Non diversamente da MIA, a cui fa un omaggio in “Bulerías”, Rosalía è fuoco vivo per quanto allegramente mescola e abbina generi e tradizioni; la fama che ha ricevuto come donna europea che abbraccia il reggaeton ha particolarmente irritato alcuni osservatori, ma tanto quelli si irritano sempre. Eppure anche il flamenco è stata un’arte trovata per la cantante, che ha detto di non conoscere il genere fino a quando aveva 13 anni, dopodiché ha intrapreso un intenso studio decennale.

“Motomami” rivela la sua attenzione a un leggendario suono latinoamericano che è esploso in popolarità in tutto il mondo dai tempi di “El Mal Querer”? Certo. Ma ciò che emerge è il suo amore per il reggaeton.

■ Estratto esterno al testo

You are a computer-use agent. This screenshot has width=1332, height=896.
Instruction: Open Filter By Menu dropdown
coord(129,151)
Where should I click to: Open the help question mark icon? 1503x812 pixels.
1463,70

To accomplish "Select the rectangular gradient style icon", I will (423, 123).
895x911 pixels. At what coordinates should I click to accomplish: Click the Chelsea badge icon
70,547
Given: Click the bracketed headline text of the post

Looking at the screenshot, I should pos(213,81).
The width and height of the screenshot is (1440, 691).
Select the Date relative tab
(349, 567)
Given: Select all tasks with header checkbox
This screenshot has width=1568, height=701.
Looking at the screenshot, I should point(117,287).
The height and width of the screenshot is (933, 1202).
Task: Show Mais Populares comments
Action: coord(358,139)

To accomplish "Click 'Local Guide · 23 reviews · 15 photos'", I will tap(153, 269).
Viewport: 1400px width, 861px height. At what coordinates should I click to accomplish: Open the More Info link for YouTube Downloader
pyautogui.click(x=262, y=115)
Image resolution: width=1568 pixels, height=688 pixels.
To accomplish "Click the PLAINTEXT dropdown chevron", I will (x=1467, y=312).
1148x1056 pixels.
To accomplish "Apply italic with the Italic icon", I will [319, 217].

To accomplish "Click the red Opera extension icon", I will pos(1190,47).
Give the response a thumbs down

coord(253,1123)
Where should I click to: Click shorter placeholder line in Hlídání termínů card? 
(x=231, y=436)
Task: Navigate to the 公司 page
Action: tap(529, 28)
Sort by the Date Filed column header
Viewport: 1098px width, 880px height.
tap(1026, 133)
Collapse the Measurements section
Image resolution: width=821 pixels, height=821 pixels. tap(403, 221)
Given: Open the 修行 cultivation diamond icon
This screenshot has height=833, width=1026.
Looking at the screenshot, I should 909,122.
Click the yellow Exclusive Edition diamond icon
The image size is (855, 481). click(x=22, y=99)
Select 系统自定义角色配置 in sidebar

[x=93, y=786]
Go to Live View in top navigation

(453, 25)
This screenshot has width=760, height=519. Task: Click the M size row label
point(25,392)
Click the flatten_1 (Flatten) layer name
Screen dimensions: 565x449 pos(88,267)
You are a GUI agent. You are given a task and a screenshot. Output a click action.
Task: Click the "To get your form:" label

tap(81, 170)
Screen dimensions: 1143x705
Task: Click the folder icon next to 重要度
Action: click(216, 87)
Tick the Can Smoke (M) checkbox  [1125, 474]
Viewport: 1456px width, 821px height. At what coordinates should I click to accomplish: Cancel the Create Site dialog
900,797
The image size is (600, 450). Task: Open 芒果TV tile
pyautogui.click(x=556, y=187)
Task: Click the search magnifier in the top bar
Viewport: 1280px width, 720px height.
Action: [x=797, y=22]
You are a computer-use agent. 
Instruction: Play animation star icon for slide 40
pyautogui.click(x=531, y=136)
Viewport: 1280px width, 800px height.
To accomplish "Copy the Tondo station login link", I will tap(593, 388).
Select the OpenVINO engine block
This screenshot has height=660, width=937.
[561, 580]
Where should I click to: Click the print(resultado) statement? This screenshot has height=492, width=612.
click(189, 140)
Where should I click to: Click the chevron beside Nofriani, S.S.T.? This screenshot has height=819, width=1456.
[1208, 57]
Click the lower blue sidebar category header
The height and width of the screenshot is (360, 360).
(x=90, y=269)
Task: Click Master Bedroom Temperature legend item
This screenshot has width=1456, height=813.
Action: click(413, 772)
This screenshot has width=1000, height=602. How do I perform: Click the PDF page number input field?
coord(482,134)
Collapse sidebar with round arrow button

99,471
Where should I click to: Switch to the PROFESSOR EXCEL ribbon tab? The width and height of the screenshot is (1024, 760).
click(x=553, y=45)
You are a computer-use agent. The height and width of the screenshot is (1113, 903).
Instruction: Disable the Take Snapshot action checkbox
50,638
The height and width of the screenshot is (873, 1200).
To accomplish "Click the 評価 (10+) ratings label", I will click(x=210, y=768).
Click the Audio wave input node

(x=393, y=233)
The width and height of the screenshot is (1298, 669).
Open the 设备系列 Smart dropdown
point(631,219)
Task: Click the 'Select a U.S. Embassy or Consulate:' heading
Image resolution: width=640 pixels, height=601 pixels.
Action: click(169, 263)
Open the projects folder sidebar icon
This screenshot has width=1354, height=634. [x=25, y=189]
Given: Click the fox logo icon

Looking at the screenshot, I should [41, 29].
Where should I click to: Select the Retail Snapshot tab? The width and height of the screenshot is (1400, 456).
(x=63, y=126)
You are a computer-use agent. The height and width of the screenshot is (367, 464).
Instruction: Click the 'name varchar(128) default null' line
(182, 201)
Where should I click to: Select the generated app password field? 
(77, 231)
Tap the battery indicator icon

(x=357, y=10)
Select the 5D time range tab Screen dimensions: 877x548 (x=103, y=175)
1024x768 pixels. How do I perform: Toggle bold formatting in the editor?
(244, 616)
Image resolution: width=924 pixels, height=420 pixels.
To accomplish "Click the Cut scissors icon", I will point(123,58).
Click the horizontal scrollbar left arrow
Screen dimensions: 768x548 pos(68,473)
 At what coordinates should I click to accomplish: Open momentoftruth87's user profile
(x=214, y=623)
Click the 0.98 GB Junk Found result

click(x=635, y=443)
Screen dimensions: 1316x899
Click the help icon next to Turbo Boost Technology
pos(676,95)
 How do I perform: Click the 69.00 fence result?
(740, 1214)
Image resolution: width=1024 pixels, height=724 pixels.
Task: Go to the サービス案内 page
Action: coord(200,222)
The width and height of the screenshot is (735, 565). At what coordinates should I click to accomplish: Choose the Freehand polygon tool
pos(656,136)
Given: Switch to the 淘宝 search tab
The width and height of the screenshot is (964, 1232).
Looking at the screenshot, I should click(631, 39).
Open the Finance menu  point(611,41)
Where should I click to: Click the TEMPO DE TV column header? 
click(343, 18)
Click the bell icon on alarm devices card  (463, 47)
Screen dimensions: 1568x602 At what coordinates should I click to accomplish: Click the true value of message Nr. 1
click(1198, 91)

Rosalía è anche una regista scaltra: per realizzare la sua versione di bachata, l’amato stile dominicano, in “La Fama”, non ha reclutato un affermato cantante di bachata, ma piuttosto The Weeknd, la cui voce implorante e leggera risulta perfetto per la canzone – e la cui megastar ha contribuito a garantire un pubblico enorme per il suo ultimo mash-up culturale.

Alcuni vedranno la sua strategia come piuttosto ricca in una canzone sulle proprietà lesive dell’anima della fama. Rosalía è d’accordo con il paradosso.

È raro ascoltare un album così sperimentale, che aspira ad estendersi attraverso i generi e giocare con la forma, e che raggiunge esattamente ciò che si prefigge di ottenere. Rosalía era già una cantante formidabile, ma qui sembra anche aver appreso che con la superstar globale arriva la libertà di stabilire la propria agenda. 

Nelle splendide battute finali dell’album, canta quasi a cappella: ” Solo hay riesgo si hay algo que perder/Las llamas son bonitas porque no tienen orden/Y el fuego es bonito porque todo lo rompe”. C’è solo rischio se c’è qualcosa da perdere, dice.

Rosalía può fare qualsiasi musica voglia. È brillante. Motomami è grande. Ma se la sua visione per questa musica di San Juan, Santo Domingo, Medellín, Miami e Bronx non riesce a onorare la ricchezza di quelle origini, se la storia è solo la ricchezza del suo dono, questo non è il cambiamento che era stato promesso . Rosalía non deve cambiare il mondo. Ma se ci stava provando, qualcosina è andato storto perché puoi essere nella stessa stanza con i migliori produttori del mondo, ma se stai creando canzoni della durata di un video di TikTok, forse c’è qualcosa da rivedere.